12.6.5 Multiple graphs per page

In section 3.5, you used the graphic parameter mfrow and the base function layout() to combine two or more base graphs into a single plot. Again, this approach won’t work with plots created with the ggplot2 package. The easiest way to place multiple ggplot2 graphs in a single figure is to use the grid.arrange() function in the gridExtra package.

Let’s create three ggplot2 graphs and place them in a single graph. The code is given in the following listing:

data(Salaries, package="car")

p1 <- ggplot(data=Salaries, aes(x=rank)) + geom_bar()
p2 <- ggplot(data=Salaries, aes(x=sex)) + geom_bar()
p3 <- ggplot(data=Salaries, aes(, y=salary)) + geom_point()
grid.arrange(p1, p2, p3, ncol=3)

Each graph is saved as an object and then arranged into a single plot with the grid.arrange() function.

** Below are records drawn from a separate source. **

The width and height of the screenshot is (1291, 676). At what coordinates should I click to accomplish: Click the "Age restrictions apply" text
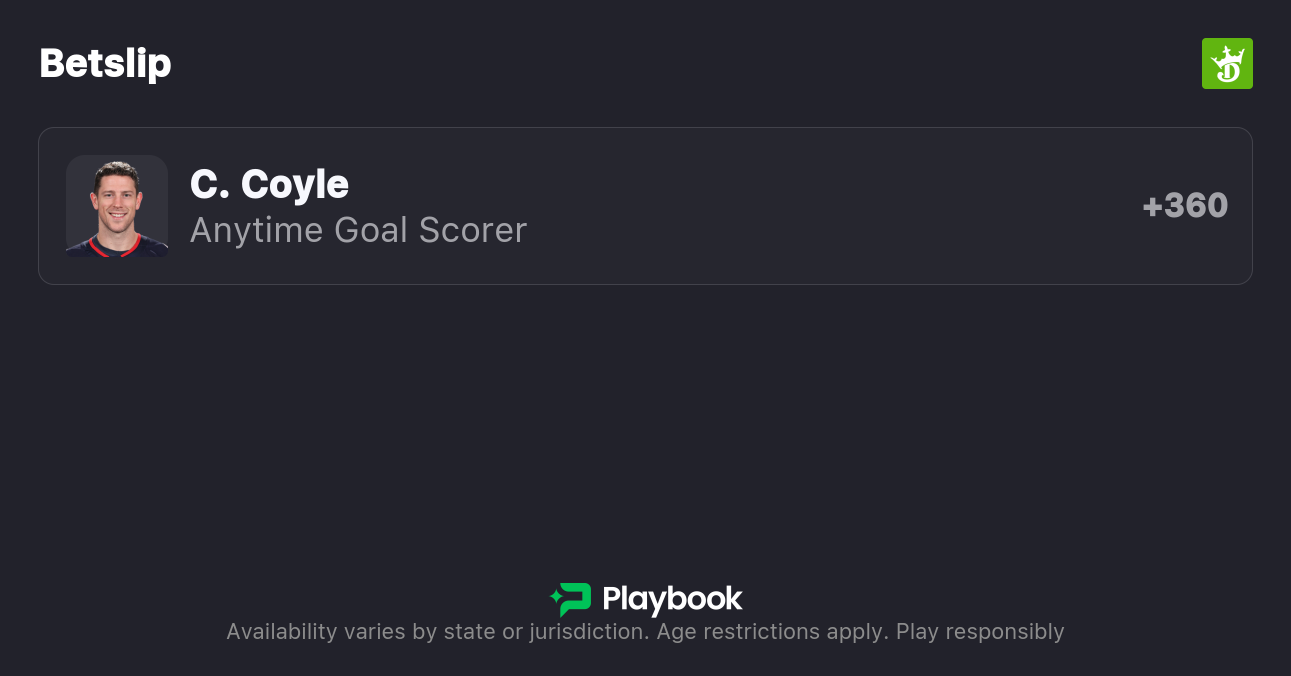click(x=772, y=632)
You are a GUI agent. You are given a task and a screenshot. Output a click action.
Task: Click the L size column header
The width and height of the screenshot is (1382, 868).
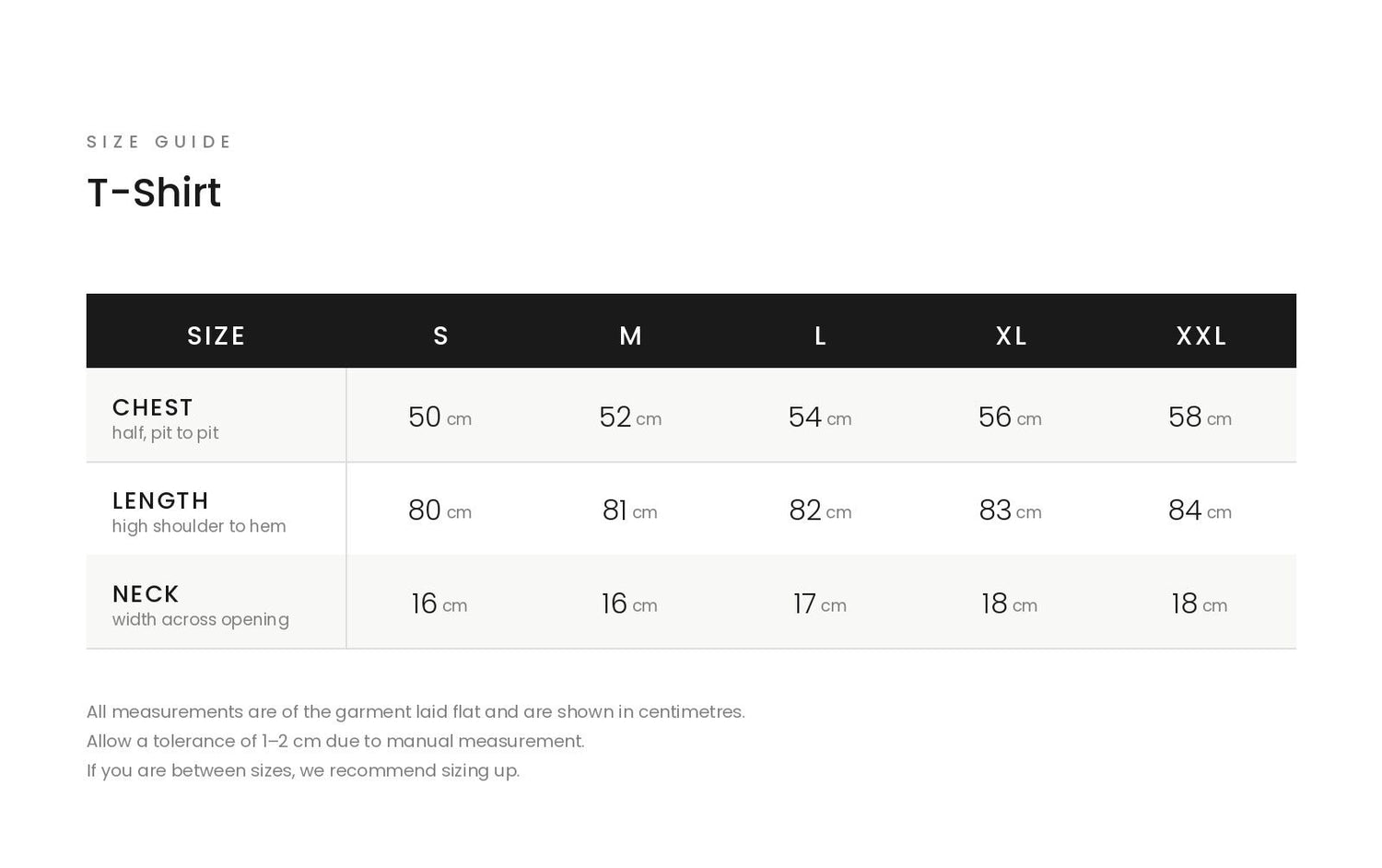821,336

Note the difference between faceting and multiple graphs. Faceting creates an array of plots based on one or more categorical variables. In this section, you’re arranging completely independent plots into a single graph.

12.6.6 Saving graphs

You can save the graphs created by ggplot2 using the standard methods discussed before. But a convenience function named ggsave() can be particularly useful. Options include which plot to save, where to save it, and in what format. For example,

myplot <- ggplot(data=mtcars, aes(x=mpg)) + geom_histogram()
ggsave(file="mygraph.png", plot=myplot, width=5, height=4)
## `stat_bin()` using `bins = 30`. Pick better value with `binwidth`.

saves myplot as a 5-inch by 4-inch PNG file named mygraph.png in the current working directory. You can save the graph in a different format by setting the file extension to ps, tex, jpeg, pdf, jpeg, tiff, png, bmp, svg, or wmf. The wmf format is only available on Windows machines.

If you omit the plot= option, the most recently created graph is saved. The code

ggplot(data=mtcars, aes(x=mpg)) + geom_histogram()
## `stat_bin()` using `bins = 30`. Pick better value with `binwidth`.

## Saving 7 x 5 in image
## `stat_bin()` using `bins = 30`. Pick better value with `binwidth`.

is valid and saves the graph to disk. See help(ggsave) for additional details.

12.6.7 Summary

This chapter reviewed the ggplot2 package, which provides advanced graphical methods based on a comprehensive grammar of graphics. The package is designed to provide you with a complete and comprehensive alternative to the native graphics provided with R. It offers methods for creating attractive and meaningful visualizations of data that are difficult to generate in other ways.

The ggplot2 package can be difficult to learn, but a wealth of material is available to help you on your journey:

  • A list of all ggplot2 functions, along with examples, can be found at

  • To learn about the theory underlying ggplot2, see the original book by Wickham (2009).

  • Finally, Chang (2013) has written a very practical book, chock full of useful examples. Chang’s book is definitely where I would start.

You should now have a firm grasp of the many ways that R allows you to create visual representations of data. If a picture is worth a thousand words, and R provides a thousand ways to create a picture, then R must be worth a million words (or something to that effect).